··· DATA SUPPLIED

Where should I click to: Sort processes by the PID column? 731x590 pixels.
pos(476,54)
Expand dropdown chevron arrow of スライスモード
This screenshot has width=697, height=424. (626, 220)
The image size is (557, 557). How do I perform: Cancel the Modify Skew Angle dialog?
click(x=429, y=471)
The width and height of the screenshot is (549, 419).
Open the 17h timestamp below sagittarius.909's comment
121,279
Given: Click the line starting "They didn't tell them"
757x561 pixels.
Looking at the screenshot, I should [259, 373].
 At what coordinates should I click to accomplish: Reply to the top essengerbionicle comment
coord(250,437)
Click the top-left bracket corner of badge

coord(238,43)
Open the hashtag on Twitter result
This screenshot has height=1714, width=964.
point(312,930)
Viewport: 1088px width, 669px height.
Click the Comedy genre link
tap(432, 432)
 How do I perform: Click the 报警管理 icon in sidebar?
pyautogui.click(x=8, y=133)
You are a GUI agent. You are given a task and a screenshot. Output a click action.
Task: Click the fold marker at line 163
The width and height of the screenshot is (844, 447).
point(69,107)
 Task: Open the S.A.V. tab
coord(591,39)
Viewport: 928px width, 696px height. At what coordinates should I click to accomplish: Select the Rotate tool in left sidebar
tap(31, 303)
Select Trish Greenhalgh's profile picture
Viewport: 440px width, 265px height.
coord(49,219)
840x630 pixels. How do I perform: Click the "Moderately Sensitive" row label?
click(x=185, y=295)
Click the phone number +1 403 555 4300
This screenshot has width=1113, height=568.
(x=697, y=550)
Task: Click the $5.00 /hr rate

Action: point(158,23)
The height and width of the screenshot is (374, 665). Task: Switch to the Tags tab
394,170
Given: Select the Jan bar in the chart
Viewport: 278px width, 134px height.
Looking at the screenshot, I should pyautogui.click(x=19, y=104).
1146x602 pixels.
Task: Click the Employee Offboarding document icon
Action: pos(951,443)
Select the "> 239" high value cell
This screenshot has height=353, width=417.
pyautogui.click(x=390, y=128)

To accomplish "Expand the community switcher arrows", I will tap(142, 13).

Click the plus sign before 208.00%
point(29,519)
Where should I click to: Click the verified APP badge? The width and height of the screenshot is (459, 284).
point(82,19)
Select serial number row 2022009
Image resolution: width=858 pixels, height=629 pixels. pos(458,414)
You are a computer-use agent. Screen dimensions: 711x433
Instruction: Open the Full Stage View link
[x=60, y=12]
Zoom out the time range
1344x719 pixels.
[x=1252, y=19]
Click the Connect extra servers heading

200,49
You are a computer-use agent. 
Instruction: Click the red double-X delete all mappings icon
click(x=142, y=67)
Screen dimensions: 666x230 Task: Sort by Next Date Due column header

······

** TO DO **
Copy each line of the listing that holds the word "computer".

** SOLUTION BELOW **
You are a computer-use agent. Screen dimensions: 711x433
You are a computer-use agent. 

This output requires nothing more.